• RECORDS PROVIDED

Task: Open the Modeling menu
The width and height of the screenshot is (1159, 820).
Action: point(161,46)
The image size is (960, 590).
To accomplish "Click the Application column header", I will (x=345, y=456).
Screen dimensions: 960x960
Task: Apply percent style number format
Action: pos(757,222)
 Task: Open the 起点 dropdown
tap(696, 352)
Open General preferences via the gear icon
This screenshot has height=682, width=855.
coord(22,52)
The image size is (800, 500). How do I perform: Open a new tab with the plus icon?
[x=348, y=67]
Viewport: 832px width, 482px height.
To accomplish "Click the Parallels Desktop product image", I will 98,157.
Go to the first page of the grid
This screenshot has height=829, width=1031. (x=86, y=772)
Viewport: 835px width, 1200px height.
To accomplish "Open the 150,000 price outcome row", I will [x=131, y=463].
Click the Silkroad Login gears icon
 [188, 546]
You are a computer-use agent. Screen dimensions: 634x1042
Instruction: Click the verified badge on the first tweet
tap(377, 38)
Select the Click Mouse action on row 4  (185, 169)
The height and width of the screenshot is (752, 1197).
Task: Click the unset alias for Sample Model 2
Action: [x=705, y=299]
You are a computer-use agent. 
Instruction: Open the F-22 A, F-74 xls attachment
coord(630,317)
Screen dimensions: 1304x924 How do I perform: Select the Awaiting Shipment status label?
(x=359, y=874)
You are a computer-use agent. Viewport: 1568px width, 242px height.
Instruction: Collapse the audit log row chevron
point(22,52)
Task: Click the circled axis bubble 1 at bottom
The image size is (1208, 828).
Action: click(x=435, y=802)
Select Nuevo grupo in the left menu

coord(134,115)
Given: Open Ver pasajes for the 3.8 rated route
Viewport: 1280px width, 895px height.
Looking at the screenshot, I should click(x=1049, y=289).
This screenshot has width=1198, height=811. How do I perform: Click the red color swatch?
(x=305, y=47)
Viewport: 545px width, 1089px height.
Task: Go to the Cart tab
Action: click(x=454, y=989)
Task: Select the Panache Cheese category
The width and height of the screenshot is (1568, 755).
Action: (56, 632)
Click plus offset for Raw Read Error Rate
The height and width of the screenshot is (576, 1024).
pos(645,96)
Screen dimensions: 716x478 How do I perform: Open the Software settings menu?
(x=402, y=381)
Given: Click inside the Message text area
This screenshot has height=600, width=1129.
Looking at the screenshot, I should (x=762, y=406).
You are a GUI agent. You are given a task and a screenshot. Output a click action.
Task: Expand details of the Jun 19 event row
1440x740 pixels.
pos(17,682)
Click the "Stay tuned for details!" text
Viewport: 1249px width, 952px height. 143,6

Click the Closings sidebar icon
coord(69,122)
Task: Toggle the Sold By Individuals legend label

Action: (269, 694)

• WHAT YOU ARE ASKED TO DO
Across the whole listing above, report each line that includes "computer".

• ANSWER SECTION
You are a computer-use agent. Screen dimensions: 634x1042
You are a computer-use agent. 
You are a computer-use agent. Viewport: 1568px width, 242px height.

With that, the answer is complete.